> **Task objective**:
Locate each line of the material that contains "from", then return it.
━━━━━━━━━━━━━━━━
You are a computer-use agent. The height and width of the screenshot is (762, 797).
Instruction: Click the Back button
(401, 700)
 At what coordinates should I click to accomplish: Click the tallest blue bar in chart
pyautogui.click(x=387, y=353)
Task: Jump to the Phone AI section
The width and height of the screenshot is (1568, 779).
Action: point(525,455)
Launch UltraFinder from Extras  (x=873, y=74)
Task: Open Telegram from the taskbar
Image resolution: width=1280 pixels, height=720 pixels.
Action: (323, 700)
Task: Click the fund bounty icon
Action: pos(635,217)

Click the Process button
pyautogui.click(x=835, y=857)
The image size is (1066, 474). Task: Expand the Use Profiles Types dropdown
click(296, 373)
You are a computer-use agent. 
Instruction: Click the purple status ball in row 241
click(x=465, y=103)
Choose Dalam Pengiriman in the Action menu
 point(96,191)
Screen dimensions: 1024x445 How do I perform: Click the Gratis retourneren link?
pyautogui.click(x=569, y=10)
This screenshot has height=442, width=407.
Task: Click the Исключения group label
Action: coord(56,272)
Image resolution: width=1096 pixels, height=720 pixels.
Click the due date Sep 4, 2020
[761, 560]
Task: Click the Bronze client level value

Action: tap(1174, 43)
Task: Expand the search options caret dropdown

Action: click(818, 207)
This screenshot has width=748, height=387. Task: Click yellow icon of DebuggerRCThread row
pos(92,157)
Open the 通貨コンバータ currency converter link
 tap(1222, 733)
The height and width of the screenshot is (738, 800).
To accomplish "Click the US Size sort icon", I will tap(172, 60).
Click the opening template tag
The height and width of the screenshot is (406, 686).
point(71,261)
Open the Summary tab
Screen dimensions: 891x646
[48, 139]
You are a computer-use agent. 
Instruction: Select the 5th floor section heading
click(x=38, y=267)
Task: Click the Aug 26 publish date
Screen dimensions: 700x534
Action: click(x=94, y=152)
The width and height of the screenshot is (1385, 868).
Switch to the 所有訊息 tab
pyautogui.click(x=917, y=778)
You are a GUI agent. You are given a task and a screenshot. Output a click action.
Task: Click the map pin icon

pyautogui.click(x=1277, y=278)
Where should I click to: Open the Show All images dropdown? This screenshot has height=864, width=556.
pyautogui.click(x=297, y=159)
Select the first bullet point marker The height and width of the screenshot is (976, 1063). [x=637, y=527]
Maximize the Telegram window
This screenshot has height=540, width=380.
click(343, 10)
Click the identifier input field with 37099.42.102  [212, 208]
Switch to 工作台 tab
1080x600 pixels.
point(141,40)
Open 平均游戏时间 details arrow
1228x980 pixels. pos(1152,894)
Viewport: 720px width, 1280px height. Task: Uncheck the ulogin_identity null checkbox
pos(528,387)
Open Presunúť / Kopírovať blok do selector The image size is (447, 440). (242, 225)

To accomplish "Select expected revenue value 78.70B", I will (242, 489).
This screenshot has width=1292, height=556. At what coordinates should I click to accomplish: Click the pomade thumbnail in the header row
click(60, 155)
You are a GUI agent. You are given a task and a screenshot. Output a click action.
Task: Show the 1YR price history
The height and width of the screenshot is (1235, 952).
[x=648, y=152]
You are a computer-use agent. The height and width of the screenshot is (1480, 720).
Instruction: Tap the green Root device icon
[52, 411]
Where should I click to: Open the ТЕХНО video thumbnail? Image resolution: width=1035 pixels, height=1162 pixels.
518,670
━━━━━━━━━━━━━━━━
> **The answer**:
Launch UltraFinder from Extras  (x=873, y=74)
Task: Open Telegram from the taskbar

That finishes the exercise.